*Exercise prompt*:
Scan each line of the records for the word "will" and extract the ones that have it.

** Opening Data excerpts block **

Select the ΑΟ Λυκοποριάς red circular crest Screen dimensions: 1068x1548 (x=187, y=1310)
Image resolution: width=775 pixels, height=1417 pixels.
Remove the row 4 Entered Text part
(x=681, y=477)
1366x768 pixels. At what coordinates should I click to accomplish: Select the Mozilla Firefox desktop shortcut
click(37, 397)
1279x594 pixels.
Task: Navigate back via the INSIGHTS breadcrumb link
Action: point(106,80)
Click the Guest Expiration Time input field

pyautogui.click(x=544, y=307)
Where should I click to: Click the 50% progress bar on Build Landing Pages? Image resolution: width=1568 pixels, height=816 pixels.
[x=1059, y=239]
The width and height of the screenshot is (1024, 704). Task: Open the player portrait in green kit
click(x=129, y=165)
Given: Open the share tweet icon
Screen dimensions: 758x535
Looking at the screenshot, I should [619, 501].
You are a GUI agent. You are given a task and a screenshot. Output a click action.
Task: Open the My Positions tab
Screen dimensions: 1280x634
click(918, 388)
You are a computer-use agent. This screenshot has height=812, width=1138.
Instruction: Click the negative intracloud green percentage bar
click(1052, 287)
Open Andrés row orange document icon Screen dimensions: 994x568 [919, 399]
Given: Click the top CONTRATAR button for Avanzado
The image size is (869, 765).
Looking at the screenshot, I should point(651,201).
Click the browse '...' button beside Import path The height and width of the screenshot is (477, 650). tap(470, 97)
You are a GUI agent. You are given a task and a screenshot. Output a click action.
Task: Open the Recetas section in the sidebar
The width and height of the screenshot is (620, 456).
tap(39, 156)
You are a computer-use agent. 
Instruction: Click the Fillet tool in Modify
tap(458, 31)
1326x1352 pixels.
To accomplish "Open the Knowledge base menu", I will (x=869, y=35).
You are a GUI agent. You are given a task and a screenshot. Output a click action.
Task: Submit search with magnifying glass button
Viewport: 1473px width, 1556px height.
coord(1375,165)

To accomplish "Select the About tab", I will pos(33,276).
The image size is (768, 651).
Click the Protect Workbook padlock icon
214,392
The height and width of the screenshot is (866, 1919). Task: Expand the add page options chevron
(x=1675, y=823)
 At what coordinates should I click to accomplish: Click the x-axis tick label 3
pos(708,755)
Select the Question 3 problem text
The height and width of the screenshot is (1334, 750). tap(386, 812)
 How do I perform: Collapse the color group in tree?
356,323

** Closing Data excerpts block **

*Answer space*:
To accomplish "Open the Knowledge base menu", I will (x=869, y=35).
To accomplish "Select the About tab", I will pos(33,276).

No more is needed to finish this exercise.